On this anniversary, we should confront the idea that Counter-Strike has “always been the same game.” You get it. The foundation of this experience is a CT team and a T team with a bomb, and people will play that on Dust 2 as long as they play Counter-Strike.
CS:arc GO’s illustrates what a chameleon the series has always been, thanks to its community and Valve harnessing and rewarding that innovation. CS:GO hasn’t just changed with the times; it’s influenced them. It reinvents itself: maybe not all at once, but the game is unrecognizable from launch.
Counter-Strike has some basic guidelines, as any veteran player will tell you. When the competition knows where you are, keep going.
Nvidia Tweets ‘projectbeyond,’ Teaser for Rtx 40 Series
Original Source: Nvidia tweets ‘ProjectBeyond’ and it’s surely a teaser for the RTX 40 series
Today, Nvidia tweeted about ‘Project Beyond’ Almost probably a teaser for RTX 40 series graphics cards. It originates from Nvidia GeForce, thus it’s not an AI or datacenter product or technology. Also, Nvidia CEO Jensen Huang revealed Nvidia will unveil RTX 40 information at GTC 2022.
Huang will give a keynote at GTC 2022 on September 20, just 12 days away. GTC (GPU Technology Conference) focuses on developers and high-performance computing, however Nvidia has used it to reveal new designs.
We won’t know what Project Beyond is until Jensen’s speech, but with 12 days left, Nvidia will likely tease us on social media.
May we see the RTX 4090, 4080, and 4070? Styled video must be served. We should expect some details on new RTX technologies, but no benchmark data and no launch event.
In the meantime, we have some details about upcoming cards, however they alter according on the moon’s position.
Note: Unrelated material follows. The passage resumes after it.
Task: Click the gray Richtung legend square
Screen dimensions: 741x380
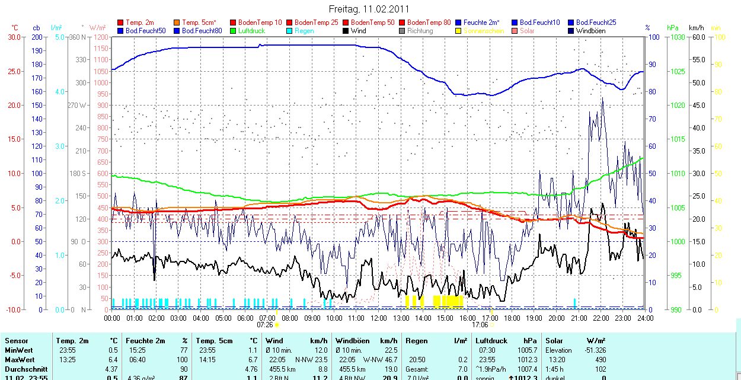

We may expect a big gain in performance with each SKU relative to its RTX 30 predecessor, with larger core counts, more VRAM, and increased power consumption, albeit hopefully not to the ludicrous levels proposed.
The event will be livestreamed and we’ll let you know when we obtain the link. If it’s a huge reveal
Real hype.
Summary of Today’s Computer Gaming News
To put it simply, we discover that CD Project is already planning new Witcher games. This long-term planning makes it sound like the first game in its new series could set up future games much more deliberately than the original Witcher did.
Meanwhile, Steam’s most popular game CS:GO celebrates its decade anniversary. Through the history that led to new internet rules, changes inspired hundreds of future games, and the road to become one of the greatest esports in the world.
Finally, Nvidia teased new RTX 40 graphics cards, or something related to them. We won’t know what Project Beyond is until Jensen’s speech, but for not too long, Nvidia will likely tease us on social media.